Exercise goal: Using the listing below, show all lines that hold the word "computer".
[[ Extracted information, beginning ]]
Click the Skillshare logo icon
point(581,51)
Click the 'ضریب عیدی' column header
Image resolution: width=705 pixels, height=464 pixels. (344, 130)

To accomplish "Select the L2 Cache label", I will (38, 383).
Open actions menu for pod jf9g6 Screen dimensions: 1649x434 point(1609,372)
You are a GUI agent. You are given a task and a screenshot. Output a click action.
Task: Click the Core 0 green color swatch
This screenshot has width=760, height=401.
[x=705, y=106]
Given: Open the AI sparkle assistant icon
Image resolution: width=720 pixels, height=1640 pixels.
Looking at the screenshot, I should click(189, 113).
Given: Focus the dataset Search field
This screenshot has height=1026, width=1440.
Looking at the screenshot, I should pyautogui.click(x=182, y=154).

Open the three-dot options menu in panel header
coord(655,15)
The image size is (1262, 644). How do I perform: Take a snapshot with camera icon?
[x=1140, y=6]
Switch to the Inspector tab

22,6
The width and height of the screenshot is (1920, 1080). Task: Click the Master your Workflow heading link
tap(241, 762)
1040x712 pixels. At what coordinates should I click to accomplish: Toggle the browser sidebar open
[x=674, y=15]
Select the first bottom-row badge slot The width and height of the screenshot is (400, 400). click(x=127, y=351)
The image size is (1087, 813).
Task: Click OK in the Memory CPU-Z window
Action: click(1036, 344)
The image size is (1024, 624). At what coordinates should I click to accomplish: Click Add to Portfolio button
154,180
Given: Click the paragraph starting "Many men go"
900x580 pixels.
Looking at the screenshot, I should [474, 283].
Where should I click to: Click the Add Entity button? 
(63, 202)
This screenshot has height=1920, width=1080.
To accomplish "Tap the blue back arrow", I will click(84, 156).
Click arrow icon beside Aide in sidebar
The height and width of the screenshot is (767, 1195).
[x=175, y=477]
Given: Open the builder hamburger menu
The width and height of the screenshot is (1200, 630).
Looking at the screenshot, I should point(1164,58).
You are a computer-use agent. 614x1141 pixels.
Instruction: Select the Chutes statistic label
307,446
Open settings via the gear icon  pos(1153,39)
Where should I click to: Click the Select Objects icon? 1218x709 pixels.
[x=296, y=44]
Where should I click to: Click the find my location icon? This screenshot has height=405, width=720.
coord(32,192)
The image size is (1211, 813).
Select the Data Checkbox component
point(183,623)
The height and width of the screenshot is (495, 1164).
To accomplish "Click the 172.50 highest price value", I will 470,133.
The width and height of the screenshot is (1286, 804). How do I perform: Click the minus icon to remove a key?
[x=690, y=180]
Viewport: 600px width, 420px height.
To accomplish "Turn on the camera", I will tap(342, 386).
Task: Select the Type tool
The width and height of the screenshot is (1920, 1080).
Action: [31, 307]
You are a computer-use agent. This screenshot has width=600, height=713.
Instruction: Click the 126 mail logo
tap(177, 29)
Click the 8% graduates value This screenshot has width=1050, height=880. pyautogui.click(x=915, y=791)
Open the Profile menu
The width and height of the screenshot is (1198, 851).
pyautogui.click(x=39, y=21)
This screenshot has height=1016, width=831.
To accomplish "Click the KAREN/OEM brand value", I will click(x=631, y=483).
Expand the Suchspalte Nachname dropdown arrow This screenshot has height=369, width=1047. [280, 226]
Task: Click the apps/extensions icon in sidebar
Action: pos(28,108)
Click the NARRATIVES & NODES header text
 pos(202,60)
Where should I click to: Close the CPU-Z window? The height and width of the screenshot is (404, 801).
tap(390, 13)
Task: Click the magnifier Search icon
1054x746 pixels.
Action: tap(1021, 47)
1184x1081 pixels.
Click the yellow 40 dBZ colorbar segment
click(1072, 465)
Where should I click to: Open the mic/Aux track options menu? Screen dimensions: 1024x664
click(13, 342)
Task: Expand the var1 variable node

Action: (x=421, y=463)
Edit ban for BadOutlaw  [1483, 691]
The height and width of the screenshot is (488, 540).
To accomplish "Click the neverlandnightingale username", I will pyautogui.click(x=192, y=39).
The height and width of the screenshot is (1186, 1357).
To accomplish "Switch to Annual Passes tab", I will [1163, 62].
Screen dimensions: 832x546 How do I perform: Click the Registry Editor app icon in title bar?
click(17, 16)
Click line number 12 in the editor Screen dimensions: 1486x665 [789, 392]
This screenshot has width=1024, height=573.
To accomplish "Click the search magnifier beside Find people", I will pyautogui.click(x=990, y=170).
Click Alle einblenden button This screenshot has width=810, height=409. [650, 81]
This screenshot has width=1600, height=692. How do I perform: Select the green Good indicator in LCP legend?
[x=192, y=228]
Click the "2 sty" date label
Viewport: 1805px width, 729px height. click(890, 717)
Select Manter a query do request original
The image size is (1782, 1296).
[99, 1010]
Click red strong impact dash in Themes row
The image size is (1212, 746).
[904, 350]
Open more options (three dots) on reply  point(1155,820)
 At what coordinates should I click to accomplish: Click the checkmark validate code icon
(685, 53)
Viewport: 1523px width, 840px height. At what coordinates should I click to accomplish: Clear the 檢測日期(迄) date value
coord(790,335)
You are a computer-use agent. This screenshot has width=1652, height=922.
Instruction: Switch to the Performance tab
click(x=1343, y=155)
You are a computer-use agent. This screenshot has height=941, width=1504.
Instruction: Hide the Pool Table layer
[[ Extracted information, end ]]
Solution to this exercise:
You are a computer-use agent. 614x1141 pixels.
You are a computer-use agent. This screenshot has width=600, height=713.
You are a computer-use agent. This screenshot has width=1652, height=922.
You are a computer-use agent. This screenshot has height=941, width=1504.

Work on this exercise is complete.